▸ **Extracted information**:
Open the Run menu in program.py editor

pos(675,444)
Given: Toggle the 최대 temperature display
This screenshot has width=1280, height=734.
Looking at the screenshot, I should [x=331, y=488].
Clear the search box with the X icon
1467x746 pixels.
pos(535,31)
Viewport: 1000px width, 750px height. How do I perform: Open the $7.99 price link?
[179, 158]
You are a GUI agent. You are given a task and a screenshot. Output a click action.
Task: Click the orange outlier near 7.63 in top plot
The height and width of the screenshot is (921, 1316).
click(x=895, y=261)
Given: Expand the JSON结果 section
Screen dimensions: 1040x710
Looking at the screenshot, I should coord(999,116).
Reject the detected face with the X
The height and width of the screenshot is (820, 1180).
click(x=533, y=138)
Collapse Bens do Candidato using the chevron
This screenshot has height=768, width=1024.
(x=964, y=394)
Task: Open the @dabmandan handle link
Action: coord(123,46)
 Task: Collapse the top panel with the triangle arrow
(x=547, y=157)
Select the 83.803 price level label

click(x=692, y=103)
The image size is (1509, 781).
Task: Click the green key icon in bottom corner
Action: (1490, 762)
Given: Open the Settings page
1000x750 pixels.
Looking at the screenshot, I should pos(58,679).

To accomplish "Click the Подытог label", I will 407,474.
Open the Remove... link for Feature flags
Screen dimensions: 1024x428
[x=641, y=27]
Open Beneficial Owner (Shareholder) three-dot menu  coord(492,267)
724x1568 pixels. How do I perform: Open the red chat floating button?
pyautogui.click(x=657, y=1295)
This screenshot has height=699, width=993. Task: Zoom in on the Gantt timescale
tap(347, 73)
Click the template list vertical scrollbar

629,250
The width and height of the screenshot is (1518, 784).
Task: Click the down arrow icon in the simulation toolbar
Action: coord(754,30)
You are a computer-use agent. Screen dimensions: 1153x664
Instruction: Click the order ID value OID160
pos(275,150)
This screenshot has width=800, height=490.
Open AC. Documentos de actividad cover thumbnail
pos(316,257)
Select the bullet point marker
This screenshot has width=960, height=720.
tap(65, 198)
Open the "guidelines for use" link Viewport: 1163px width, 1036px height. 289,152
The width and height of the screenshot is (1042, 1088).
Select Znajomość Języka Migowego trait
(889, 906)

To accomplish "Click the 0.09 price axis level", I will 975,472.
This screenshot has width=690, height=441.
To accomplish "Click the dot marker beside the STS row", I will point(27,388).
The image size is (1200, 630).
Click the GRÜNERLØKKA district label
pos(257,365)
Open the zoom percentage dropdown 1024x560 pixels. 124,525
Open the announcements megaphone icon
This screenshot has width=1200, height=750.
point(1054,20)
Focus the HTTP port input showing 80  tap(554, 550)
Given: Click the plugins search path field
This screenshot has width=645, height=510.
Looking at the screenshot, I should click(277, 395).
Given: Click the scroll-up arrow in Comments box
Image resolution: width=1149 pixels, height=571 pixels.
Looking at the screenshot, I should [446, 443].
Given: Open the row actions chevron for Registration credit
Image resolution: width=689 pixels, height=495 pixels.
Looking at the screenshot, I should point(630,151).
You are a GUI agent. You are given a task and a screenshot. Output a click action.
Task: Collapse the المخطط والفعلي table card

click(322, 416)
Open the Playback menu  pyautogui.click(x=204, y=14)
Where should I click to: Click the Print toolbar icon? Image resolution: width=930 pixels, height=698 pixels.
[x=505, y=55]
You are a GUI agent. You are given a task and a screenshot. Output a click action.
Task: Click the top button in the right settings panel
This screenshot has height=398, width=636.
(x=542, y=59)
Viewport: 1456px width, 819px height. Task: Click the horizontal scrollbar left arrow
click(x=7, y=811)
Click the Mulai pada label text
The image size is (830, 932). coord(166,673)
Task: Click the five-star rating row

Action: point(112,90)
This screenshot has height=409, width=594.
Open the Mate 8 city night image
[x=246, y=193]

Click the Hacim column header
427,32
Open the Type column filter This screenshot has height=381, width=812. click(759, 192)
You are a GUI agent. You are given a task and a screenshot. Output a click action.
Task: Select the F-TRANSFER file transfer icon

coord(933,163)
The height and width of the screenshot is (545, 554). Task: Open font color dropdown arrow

▸ **To do**: Your answer must be the full listing above, reproduced exactly.

▸ **Answer to the problem**:
Open the Run menu in program.py editor

pos(675,444)
Given: Toggle the 최대 temperature display
This screenshot has width=1280, height=734.
Looking at the screenshot, I should [x=331, y=488].
Clear the search box with the X icon
1467x746 pixels.
pos(535,31)
Viewport: 1000px width, 750px height. How do I perform: Open the $7.99 price link?
[179, 158]
You are a GUI agent. You are given a task and a screenshot. Output a click action.
Task: Click the orange outlier near 7.63 in top plot
The height and width of the screenshot is (921, 1316).
click(x=895, y=261)
Given: Expand the JSON结果 section
Screen dimensions: 1040x710
Looking at the screenshot, I should coord(999,116).
Reject the detected face with the X
The height and width of the screenshot is (820, 1180).
click(x=533, y=138)
Collapse Bens do Candidato using the chevron
This screenshot has height=768, width=1024.
(x=964, y=394)
Task: Open the @dabmandan handle link
Action: coord(123,46)
 Task: Collapse the top panel with the triangle arrow
(x=547, y=157)
Select the 83.803 price level label

click(x=692, y=103)
The image size is (1509, 781).
Task: Click the green key icon in bottom corner
Action: (1490, 762)
Given: Open the Settings page
1000x750 pixels.
Looking at the screenshot, I should pos(58,679).

To accomplish "Click the Подытог label", I will 407,474.
Open the Remove... link for Feature flags
Screen dimensions: 1024x428
[x=641, y=27]
Open Beneficial Owner (Shareholder) three-dot menu  coord(492,267)
724x1568 pixels. How do I perform: Open the red chat floating button?
pyautogui.click(x=657, y=1295)
This screenshot has height=699, width=993. Task: Zoom in on the Gantt timescale
tap(347, 73)
Click the template list vertical scrollbar

629,250
The width and height of the screenshot is (1518, 784).
Task: Click the down arrow icon in the simulation toolbar
Action: coord(754,30)
You are a computer-use agent. Screen dimensions: 1153x664
Instruction: Click the order ID value OID160
pos(275,150)
This screenshot has width=800, height=490.
Open AC. Documentos de actividad cover thumbnail
pos(316,257)
Select the bullet point marker
This screenshot has width=960, height=720.
tap(65, 198)
Open the "guidelines for use" link Viewport: 1163px width, 1036px height. 289,152
The width and height of the screenshot is (1042, 1088).
Select Znajomość Języka Migowego trait
(889, 906)

To accomplish "Click the 0.09 price axis level", I will 975,472.
This screenshot has width=690, height=441.
To accomplish "Click the dot marker beside the STS row", I will point(27,388).
The image size is (1200, 630).
Click the GRÜNERLØKKA district label
pos(257,365)
Open the zoom percentage dropdown 1024x560 pixels. 124,525
Open the announcements megaphone icon
This screenshot has width=1200, height=750.
point(1054,20)
Focus the HTTP port input showing 80  tap(554, 550)
Given: Click the plugins search path field
This screenshot has width=645, height=510.
Looking at the screenshot, I should click(277, 395).
Given: Click the scroll-up arrow in Comments box
Image resolution: width=1149 pixels, height=571 pixels.
Looking at the screenshot, I should [446, 443].
Given: Open the row actions chevron for Registration credit
Image resolution: width=689 pixels, height=495 pixels.
Looking at the screenshot, I should point(630,151).
You are a GUI agent. You are given a task and a screenshot. Output a click action.
Task: Collapse the المخطط والفعلي table card

click(322, 416)
Open the Playback menu  pyautogui.click(x=204, y=14)
Where should I click to: Click the Print toolbar icon? Image resolution: width=930 pixels, height=698 pixels.
[x=505, y=55]
You are a GUI agent. You are given a task and a screenshot. Output a click action.
Task: Click the top button in the right settings panel
This screenshot has height=398, width=636.
(x=542, y=59)
Viewport: 1456px width, 819px height. Task: Click the horizontal scrollbar left arrow
click(x=7, y=811)
Click the Mulai pada label text
The image size is (830, 932). coord(166,673)
Task: Click the five-star rating row

Action: point(112,90)
This screenshot has height=409, width=594.
Open the Mate 8 city night image
[x=246, y=193]

Click the Hacim column header
427,32
Open the Type column filter This screenshot has height=381, width=812. click(759, 192)
You are a GUI agent. You are given a task and a screenshot. Output a click action.
Task: Select the F-TRANSFER file transfer icon

coord(933,163)
The height and width of the screenshot is (545, 554). Task: Open font color dropdown arrow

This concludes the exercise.